### YOUR GOAL
Reproduce each of the records below word for word.

-- Begin EXERCISE MATERIALS --

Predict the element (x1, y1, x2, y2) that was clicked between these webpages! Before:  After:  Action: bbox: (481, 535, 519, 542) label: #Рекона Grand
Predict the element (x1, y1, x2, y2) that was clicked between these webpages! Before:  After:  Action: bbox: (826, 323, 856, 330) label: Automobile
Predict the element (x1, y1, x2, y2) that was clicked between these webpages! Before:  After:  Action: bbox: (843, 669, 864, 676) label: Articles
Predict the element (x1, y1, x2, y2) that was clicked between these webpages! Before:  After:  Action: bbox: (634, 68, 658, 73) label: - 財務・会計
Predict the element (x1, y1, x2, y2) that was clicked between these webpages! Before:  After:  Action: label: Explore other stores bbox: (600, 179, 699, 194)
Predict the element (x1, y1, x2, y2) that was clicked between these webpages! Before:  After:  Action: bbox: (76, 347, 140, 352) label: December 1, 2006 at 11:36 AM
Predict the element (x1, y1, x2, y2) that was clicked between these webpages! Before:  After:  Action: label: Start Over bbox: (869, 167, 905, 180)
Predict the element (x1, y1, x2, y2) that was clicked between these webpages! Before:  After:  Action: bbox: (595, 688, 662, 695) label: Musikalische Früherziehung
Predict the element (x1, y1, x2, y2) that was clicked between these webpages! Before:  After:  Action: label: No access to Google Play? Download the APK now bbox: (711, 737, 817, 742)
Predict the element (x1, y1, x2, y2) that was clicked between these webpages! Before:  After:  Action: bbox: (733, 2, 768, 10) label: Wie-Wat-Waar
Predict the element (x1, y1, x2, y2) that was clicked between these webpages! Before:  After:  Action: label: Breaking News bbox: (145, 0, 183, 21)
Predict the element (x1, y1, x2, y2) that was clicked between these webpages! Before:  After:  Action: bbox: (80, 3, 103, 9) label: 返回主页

-- End EXERCISE MATERIALS --

### RESPONSE FOR THIS EXERCISE
Predict the element (x1, y1, x2, y2) that was clicked between these webpages! Before:  After:  Action: bbox: (481, 535, 519, 542) label: #Рекона Grand
Predict the element (x1, y1, x2, y2) that was clicked between these webpages! Before:  After:  Action: bbox: (826, 323, 856, 330) label: Automobile
Predict the element (x1, y1, x2, y2) that was clicked between these webpages! Before:  After:  Action: bbox: (843, 669, 864, 676) label: Articles
Predict the element (x1, y1, x2, y2) that was clicked between these webpages! Before:  After:  Action: bbox: (634, 68, 658, 73) label: - 財務・会計
Predict the element (x1, y1, x2, y2) that was clicked between these webpages! Before:  After:  Action: label: Explore other stores bbox: (600, 179, 699, 194)
Predict the element (x1, y1, x2, y2) that was clicked between these webpages! Before:  After:  Action: bbox: (76, 347, 140, 352) label: December 1, 2006 at 11:36 AM
Predict the element (x1, y1, x2, y2) that was clicked between these webpages! Before:  After:  Action: label: Start Over bbox: (869, 167, 905, 180)
Predict the element (x1, y1, x2, y2) that was clicked between these webpages! Before:  After:  Action: bbox: (595, 688, 662, 695) label: Musikalische Früherziehung
Predict the element (x1, y1, x2, y2) that was clicked between these webpages! Before:  After:  Action: label: No access to Google Play? Download the APK now bbox: (711, 737, 817, 742)
Predict the element (x1, y1, x2, y2) that was clicked between these webpages! Before:  After:  Action: bbox: (733, 2, 768, 10) label: Wie-Wat-Waar
Predict the element (x1, y1, x2, y2) that was clicked between these webpages! Before:  After:  Action: label: Breaking News bbox: (145, 0, 183, 21)
Predict the element (x1, y1, x2, y2) that was clicked between these webpages! Before:  After:  Action: bbox: (80, 3, 103, 9) label: 返回主页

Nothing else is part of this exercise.